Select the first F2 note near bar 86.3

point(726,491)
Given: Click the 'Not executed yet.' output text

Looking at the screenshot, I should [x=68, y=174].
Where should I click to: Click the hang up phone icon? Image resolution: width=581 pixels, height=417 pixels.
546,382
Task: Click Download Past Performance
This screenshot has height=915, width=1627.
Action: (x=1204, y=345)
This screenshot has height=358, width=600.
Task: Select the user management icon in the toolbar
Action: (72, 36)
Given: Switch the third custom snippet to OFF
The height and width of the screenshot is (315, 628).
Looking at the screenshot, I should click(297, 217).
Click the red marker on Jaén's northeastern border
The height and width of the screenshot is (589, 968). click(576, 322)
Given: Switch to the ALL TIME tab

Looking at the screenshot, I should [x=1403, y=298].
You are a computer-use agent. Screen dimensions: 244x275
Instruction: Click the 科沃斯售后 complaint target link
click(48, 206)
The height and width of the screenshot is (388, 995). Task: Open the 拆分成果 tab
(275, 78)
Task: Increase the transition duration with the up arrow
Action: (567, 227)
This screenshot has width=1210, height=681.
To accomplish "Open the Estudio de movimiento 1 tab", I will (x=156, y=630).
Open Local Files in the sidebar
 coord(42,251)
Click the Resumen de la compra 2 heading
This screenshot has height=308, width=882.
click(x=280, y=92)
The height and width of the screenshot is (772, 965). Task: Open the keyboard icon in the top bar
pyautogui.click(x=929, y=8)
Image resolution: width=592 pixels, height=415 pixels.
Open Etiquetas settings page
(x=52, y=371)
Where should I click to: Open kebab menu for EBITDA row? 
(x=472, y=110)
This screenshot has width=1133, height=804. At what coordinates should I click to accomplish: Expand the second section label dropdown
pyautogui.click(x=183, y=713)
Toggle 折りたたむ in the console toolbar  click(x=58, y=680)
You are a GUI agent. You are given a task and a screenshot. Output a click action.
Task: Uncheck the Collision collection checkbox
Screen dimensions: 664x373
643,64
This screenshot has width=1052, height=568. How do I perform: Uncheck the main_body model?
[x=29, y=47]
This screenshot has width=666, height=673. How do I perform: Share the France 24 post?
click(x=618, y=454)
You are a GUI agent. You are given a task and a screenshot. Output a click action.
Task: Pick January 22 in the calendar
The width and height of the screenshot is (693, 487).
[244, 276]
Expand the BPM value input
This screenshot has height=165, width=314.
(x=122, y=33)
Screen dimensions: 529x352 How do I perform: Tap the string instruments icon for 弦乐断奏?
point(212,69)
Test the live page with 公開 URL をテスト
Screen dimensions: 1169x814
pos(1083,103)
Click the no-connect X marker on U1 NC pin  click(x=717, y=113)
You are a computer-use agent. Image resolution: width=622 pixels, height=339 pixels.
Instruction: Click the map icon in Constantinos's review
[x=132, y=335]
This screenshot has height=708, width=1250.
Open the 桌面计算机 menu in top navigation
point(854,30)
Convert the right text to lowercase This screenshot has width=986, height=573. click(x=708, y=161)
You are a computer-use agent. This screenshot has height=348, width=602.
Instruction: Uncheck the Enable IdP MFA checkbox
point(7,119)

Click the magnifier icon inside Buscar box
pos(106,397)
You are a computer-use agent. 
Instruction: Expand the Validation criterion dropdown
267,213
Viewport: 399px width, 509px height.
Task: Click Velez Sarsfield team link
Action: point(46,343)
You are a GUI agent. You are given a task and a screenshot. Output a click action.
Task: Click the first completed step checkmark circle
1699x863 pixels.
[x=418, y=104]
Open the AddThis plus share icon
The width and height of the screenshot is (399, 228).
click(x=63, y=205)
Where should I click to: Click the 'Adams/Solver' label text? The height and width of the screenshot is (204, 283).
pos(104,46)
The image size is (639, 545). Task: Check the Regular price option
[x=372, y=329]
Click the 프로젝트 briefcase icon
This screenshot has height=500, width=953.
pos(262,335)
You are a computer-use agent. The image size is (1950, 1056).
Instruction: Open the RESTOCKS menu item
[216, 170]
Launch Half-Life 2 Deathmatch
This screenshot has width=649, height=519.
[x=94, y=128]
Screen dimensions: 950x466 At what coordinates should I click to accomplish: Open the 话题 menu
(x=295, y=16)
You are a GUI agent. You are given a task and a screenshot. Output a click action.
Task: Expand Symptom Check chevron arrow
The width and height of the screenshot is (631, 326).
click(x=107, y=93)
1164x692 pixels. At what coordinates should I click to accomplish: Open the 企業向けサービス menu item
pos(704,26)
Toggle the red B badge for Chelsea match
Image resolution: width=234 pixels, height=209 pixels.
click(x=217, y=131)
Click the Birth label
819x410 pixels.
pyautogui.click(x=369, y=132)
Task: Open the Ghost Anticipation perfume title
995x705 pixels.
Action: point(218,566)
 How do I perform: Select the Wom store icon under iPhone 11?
+ + +
### Written problem
Write out all of the lines above again, keeping every character unchanged.

### Exercise response
Select the first F2 note near bar 86.3

point(726,491)
Given: Click the 'Not executed yet.' output text

Looking at the screenshot, I should [x=68, y=174].
Where should I click to: Click the hang up phone icon? Image resolution: width=581 pixels, height=417 pixels.
546,382
Task: Click Download Past Performance
This screenshot has height=915, width=1627.
Action: (x=1204, y=345)
This screenshot has height=358, width=600.
Task: Select the user management icon in the toolbar
Action: (72, 36)
Given: Switch the third custom snippet to OFF
The height and width of the screenshot is (315, 628).
Looking at the screenshot, I should click(297, 217).
Click the red marker on Jaén's northeastern border
The height and width of the screenshot is (589, 968). click(576, 322)
Given: Switch to the ALL TIME tab

Looking at the screenshot, I should [x=1403, y=298].
You are a computer-use agent. Screen dimensions: 244x275
Instruction: Click the 科沃斯售后 complaint target link
click(48, 206)
The height and width of the screenshot is (388, 995). Task: Open the 拆分成果 tab
(275, 78)
Task: Increase the transition duration with the up arrow
Action: (567, 227)
This screenshot has width=1210, height=681.
To accomplish "Open the Estudio de movimiento 1 tab", I will (x=156, y=630).
Open Local Files in the sidebar
 coord(42,251)
Click the Resumen de la compra 2 heading
This screenshot has height=308, width=882.
click(x=280, y=92)
The height and width of the screenshot is (772, 965). Task: Open the keyboard icon in the top bar
pyautogui.click(x=929, y=8)
Image resolution: width=592 pixels, height=415 pixels.
Open Etiquetas settings page
(x=52, y=371)
Where should I click to: Open kebab menu for EBITDA row? 
(x=472, y=110)
This screenshot has width=1133, height=804. At what coordinates should I click to accomplish: Expand the second section label dropdown
pyautogui.click(x=183, y=713)
Toggle 折りたたむ in the console toolbar  click(x=58, y=680)
You are a GUI agent. You are given a task and a screenshot. Output a click action.
Task: Uncheck the Collision collection checkbox
Screen dimensions: 664x373
643,64
This screenshot has width=1052, height=568. How do I perform: Uncheck the main_body model?
[x=29, y=47]
This screenshot has width=666, height=673. How do I perform: Share the France 24 post?
click(x=618, y=454)
You are a GUI agent. You are given a task and a screenshot. Output a click action.
Task: Pick January 22 in the calendar
The width and height of the screenshot is (693, 487).
[244, 276]
Expand the BPM value input
This screenshot has height=165, width=314.
(x=122, y=33)
Screen dimensions: 529x352 How do I perform: Tap the string instruments icon for 弦乐断奏?
point(212,69)
Test the live page with 公開 URL をテスト
Screen dimensions: 1169x814
pos(1083,103)
Click the no-connect X marker on U1 NC pin  click(x=717, y=113)
You are a computer-use agent. Image resolution: width=622 pixels, height=339 pixels.
Instruction: Click the map icon in Constantinos's review
[x=132, y=335]
This screenshot has height=708, width=1250.
Open the 桌面计算机 menu in top navigation
point(854,30)
Convert the right text to lowercase This screenshot has width=986, height=573. click(x=708, y=161)
You are a computer-use agent. This screenshot has height=348, width=602.
Instruction: Uncheck the Enable IdP MFA checkbox
point(7,119)

Click the magnifier icon inside Buscar box
pos(106,397)
You are a computer-use agent. 
Instruction: Expand the Validation criterion dropdown
267,213
Viewport: 399px width, 509px height.
Task: Click Velez Sarsfield team link
Action: point(46,343)
You are a GUI agent. You are given a task and a screenshot. Output a click action.
Task: Click the first completed step checkmark circle
1699x863 pixels.
[x=418, y=104]
Open the AddThis plus share icon
The width and height of the screenshot is (399, 228).
click(x=63, y=205)
Where should I click to: Click the 'Adams/Solver' label text? The height and width of the screenshot is (204, 283).
pos(104,46)
The image size is (639, 545). Task: Check the Regular price option
[x=372, y=329]
Click the 프로젝트 briefcase icon
This screenshot has height=500, width=953.
pos(262,335)
You are a computer-use agent. The image size is (1950, 1056).
Instruction: Open the RESTOCKS menu item
[216, 170]
Launch Half-Life 2 Deathmatch
This screenshot has width=649, height=519.
[x=94, y=128]
Screen dimensions: 950x466 At what coordinates should I click to accomplish: Open the 话题 menu
(x=295, y=16)
You are a GUI agent. You are given a task and a screenshot. Output a click action.
Task: Expand Symptom Check chevron arrow
The width and height of the screenshot is (631, 326).
click(x=107, y=93)
1164x692 pixels. At what coordinates should I click to accomplish: Open the 企業向けサービス menu item
pos(704,26)
Toggle the red B badge for Chelsea match
Image resolution: width=234 pixels, height=209 pixels.
click(x=217, y=131)
Click the Birth label
819x410 pixels.
pyautogui.click(x=369, y=132)
Task: Open the Ghost Anticipation perfume title
995x705 pixels.
Action: point(218,566)
 How do I perform: Select the Wom store icon under iPhone 11?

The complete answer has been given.